At APA, Hendry drew a formidable £9.76m turnover, with the local authority subsidy of £1,090,000 across the three venues and £235,000 SAC support.

Hendry’s predecessor, John Stalker, left his post at short notice last year. Stalker complained of inflation erosion of his grant over a number of years, forcing redundancies, but 2010-11 was not a good year for sales – across the industry, apparently – and the council was banging the war drums, not for the first time. Pat Weller, interim chief executive since July, will formally step down at the end of January 2012.

Finding a way – any way– of boosting audiences, from within Edinburgh or the surrounding catchment area, such as the Borders, Fife, or Dundee, is one constant conundrum. My personal bugbear has long been that summer punters who come to the festival city in July can’t find a theatre that’s open for a taste of the Edinburgh flavour, but they’re all tied up with festival prep.

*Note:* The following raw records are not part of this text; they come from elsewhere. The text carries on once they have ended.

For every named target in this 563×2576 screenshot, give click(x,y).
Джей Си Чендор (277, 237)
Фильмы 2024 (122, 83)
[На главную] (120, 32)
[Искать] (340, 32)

Hendry, like Stalker, will have to call the shots on balancing surefire populist sellers with more challenging fare, and hope he calls it right on picking the hits and missing the turkeys. There’s Scottish Opera and Scottish Ballet, which the Festival Theatre was redesigned to host.

One boost: The King’s is closing after the panto ends on 22 January for a £3m refit. It reopens for the Festival in August.

The show will go on, but there are no easy answers on getting the audiences through the doors.